Sally Subcloner wants to clone a fragment into pUC19 (Map above - From New England Biolabs). Her fragment was a protein coding gene of 2.7 kb, and had XhoI sites on either end (and no other XhoI sites any where else) and she agarose gel purified this fragment to ensure it was pure. As no XhoI sites existed in the pUC19 plasmid, she decided to clone it into the Sal1 site, as Sal1 and Xho1 have identical overhangs of 5'-TCGA-3' and therefore she believes that they can be ligated to one another.
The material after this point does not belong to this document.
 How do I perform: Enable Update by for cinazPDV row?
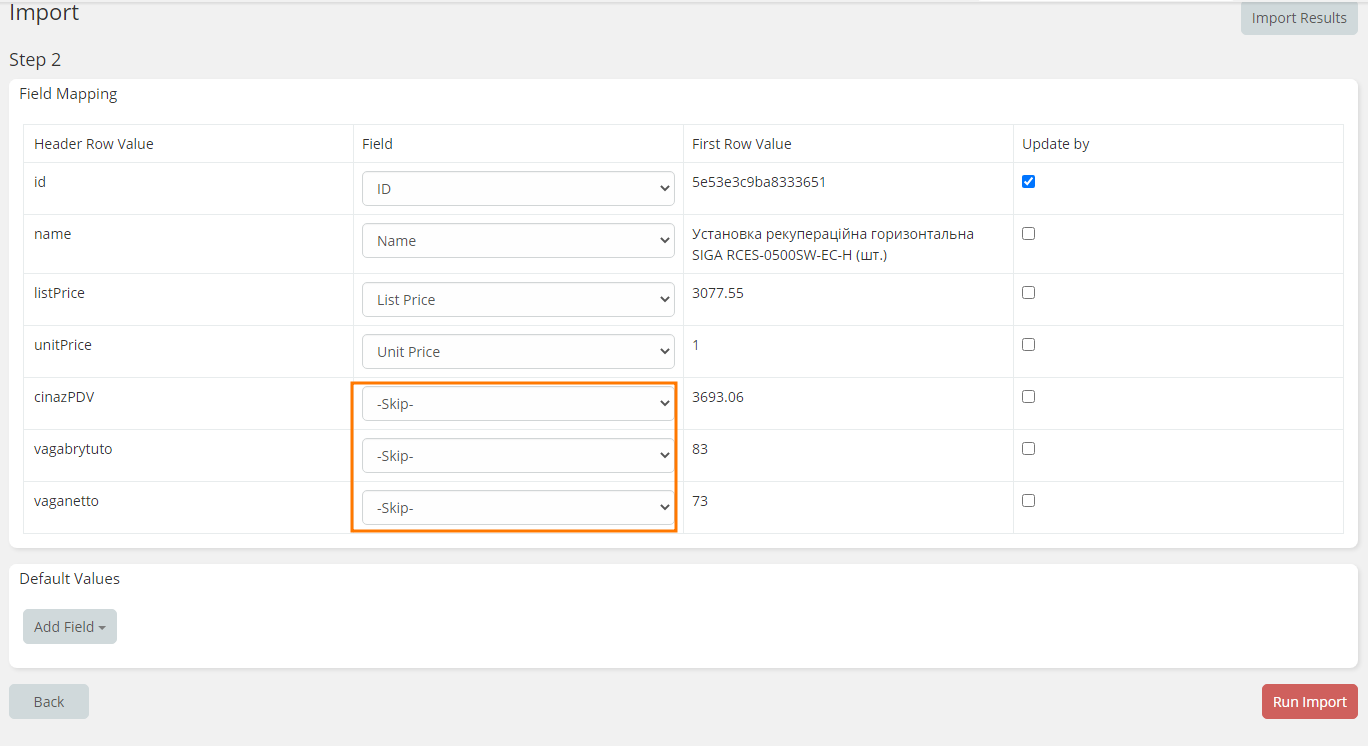pos(1028,397)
As she was using blue/white screening she did not bother with Alkaline Phosphate treatment and ligated the XhoI fragment directly with SalI digested pUC19. After transformation into E. coli (strain AG1 using heat shock treatment) she plated cells onto media with Ampicillin selection (100 mg/mL) and obtained over 300 ampicillin resistant colonies. However none of these were white colonies, only blue, which she interpreted as obtaining no plasmids with the fragment she was aiming to subclone.
(a) Was her cloning approach valid and what was the reason that she could not get white colonies from this protocol? If she modifies the protocol to address this question, what additional advice can you give Sally Subcloner to increase her chances of obtaining white colonies.
(b) After taking this advice and obtaining white colonies, she purified the plasmid from five different white colonies digested them with Xho1 and ran them on a gel (see below). However there were three bands in each lane, with the major band running at approximately 4.5 kb, instead of 2.7 kb that she expected her XhoI fragment to be. Could these plasmids still be the right recombinant and what simple experiment could she perform to determine this? (Hint what control should have been included in the gel?)